See Ditto v. McCurdy,
98 Hawai’i 123,
Punitive damages, however, cannot form an independent claim and accordingly, the Court dismisses Count VIII.
See Ross v. Stouffer Hotel Co.,
76 Hawai’i 454, 466,
*1237 CONCLUSION
For the foregoing reasons, the Court: (1) DENIES Defendants’ motion to dismiss for lack of subject matter jurisdiction; (2) GRANTS in part and denies in part Defendants’ Motion to Dismiss the Second Amended Complaint, and (3) DISMISSES Counts I (Misrepresentation/Deceit), II (Unfair and Deceptive Trade Practices), VI (Intentional Infliction of Emotional Distress) and VIII (Punitive Damages) of the Second Amended Complaint with prejudice. Counts III (Defamation/Libel/Slander), IV (Negligence), V (Gross Negligence), and VII (Negligent Infliction of Emotional Distress) of the Second Amended Complaint remain viable.
IT IS SO ORDERED.

> THE DATA:
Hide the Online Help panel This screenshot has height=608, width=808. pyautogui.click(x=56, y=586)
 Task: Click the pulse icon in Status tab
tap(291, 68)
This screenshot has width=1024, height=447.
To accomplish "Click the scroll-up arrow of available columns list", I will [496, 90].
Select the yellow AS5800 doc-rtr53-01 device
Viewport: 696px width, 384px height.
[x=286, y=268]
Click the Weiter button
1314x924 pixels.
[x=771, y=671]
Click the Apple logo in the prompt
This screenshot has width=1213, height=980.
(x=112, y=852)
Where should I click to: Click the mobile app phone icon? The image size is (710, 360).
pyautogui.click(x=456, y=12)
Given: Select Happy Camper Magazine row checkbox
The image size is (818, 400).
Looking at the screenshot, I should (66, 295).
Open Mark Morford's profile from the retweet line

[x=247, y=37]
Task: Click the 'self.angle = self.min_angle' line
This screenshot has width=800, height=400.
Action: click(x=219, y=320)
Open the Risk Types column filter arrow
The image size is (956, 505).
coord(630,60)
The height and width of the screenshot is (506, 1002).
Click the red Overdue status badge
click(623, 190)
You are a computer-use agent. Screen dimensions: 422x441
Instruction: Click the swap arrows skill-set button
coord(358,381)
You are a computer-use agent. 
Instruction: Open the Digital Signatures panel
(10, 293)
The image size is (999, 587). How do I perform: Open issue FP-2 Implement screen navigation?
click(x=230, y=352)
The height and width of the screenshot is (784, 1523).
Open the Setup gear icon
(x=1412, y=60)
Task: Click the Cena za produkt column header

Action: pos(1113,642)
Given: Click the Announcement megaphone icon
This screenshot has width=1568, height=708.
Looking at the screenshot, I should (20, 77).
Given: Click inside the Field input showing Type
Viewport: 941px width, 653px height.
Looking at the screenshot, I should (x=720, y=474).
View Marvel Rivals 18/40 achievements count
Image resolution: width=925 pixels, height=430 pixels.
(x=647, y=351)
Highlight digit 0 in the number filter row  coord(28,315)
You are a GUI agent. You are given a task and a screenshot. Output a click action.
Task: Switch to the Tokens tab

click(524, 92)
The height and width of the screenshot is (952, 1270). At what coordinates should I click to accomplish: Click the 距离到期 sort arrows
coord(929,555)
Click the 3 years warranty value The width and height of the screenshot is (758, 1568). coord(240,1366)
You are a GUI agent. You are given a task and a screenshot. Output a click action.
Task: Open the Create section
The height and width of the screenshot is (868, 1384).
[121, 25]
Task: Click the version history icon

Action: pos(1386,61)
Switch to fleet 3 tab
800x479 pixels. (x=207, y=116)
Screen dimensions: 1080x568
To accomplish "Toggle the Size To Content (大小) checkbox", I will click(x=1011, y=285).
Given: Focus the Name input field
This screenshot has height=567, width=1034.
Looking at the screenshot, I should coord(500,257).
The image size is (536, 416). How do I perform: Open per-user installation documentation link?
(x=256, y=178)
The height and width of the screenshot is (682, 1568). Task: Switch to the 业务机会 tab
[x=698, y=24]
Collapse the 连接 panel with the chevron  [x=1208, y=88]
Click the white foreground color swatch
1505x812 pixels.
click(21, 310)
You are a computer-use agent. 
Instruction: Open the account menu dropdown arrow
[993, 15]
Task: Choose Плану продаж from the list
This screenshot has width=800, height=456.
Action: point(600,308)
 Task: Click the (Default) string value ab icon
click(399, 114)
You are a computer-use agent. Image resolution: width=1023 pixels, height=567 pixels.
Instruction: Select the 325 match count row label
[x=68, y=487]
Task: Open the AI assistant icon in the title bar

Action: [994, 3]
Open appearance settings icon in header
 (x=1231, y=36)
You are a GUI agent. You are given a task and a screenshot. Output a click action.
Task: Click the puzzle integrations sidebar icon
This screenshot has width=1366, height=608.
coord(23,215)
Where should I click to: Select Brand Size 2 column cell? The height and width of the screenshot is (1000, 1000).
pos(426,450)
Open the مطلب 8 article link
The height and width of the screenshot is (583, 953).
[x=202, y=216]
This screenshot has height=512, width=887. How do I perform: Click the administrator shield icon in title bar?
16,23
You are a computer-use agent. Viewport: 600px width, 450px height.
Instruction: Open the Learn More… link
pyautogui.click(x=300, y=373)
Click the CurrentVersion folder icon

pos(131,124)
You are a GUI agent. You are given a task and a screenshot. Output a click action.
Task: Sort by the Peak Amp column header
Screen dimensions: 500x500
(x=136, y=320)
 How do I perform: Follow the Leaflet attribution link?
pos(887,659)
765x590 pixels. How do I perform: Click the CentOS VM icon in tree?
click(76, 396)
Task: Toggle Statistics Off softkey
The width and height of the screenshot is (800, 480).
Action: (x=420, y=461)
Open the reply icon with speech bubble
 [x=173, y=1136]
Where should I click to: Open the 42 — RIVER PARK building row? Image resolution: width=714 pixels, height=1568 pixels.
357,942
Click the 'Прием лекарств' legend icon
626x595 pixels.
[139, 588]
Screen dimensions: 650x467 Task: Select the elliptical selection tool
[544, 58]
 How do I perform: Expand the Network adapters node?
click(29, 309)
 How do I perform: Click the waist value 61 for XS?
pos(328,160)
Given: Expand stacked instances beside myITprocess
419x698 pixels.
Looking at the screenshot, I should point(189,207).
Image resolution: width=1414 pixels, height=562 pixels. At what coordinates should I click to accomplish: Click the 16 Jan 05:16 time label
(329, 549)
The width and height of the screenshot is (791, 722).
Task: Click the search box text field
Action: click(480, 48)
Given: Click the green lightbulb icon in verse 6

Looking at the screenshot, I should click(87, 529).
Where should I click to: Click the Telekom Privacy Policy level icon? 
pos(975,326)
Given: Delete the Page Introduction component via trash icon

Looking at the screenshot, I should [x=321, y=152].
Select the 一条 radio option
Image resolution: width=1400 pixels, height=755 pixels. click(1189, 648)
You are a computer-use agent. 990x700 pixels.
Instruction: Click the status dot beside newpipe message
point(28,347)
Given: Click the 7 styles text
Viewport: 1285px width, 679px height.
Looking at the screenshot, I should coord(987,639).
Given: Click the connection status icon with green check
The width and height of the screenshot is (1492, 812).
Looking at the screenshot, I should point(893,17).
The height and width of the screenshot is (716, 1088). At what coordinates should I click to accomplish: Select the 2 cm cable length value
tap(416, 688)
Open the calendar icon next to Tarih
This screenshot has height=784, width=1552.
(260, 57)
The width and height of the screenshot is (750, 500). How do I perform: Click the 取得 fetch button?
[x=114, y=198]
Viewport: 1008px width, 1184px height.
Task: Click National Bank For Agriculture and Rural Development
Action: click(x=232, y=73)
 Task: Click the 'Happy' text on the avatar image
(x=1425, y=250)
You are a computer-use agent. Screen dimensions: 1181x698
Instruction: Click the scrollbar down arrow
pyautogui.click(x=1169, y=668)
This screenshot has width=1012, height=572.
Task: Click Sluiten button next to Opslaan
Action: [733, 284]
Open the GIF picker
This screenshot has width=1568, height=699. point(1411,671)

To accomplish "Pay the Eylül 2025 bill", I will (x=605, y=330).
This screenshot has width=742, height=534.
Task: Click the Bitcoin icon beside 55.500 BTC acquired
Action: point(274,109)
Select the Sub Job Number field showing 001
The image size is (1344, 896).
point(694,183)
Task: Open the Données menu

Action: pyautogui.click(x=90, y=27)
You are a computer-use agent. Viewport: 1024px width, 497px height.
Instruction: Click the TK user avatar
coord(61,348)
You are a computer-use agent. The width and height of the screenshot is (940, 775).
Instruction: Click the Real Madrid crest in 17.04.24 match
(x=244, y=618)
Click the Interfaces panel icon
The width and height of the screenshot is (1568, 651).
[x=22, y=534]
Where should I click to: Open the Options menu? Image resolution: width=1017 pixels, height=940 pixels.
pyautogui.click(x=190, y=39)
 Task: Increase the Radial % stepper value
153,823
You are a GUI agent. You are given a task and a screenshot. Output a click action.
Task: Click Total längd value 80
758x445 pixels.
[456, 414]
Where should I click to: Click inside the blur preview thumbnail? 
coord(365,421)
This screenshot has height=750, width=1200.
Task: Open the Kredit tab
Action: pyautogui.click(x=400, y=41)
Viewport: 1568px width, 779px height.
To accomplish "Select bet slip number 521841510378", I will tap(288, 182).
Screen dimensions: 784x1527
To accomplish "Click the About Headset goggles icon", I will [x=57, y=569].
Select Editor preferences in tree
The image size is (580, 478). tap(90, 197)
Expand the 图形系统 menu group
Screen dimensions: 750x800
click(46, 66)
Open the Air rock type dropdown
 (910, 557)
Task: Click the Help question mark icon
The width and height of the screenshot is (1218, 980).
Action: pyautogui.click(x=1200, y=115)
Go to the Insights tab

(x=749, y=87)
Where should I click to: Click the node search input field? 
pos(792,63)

> YOUR TASKS:
a) Using the court order excerpt, answer each question:
(i) What reason does the Court give for dismissing Count VIII?
(ii) How does the Court rule on Defendants' motion to dismiss for lack of subject matter jurisdiction?
(iii) Which count number is the negligence claim?
b) List every count of the Second Amended Complaint that the court order excerpt says remains viable. Give each count's number and name.

> TASK-BY-TASK OUTPUTS:
a)
(i) Punitive damages cannot form an independent claim.
(ii) The Court denies it.
(iii) Count IV.

b)
- Count III (Defamation/Libel/Slander)
- Count IV (Negligence)
- Count V (Gross Negligence)
- Count VII (Negligent Infliction of Emotional Distress)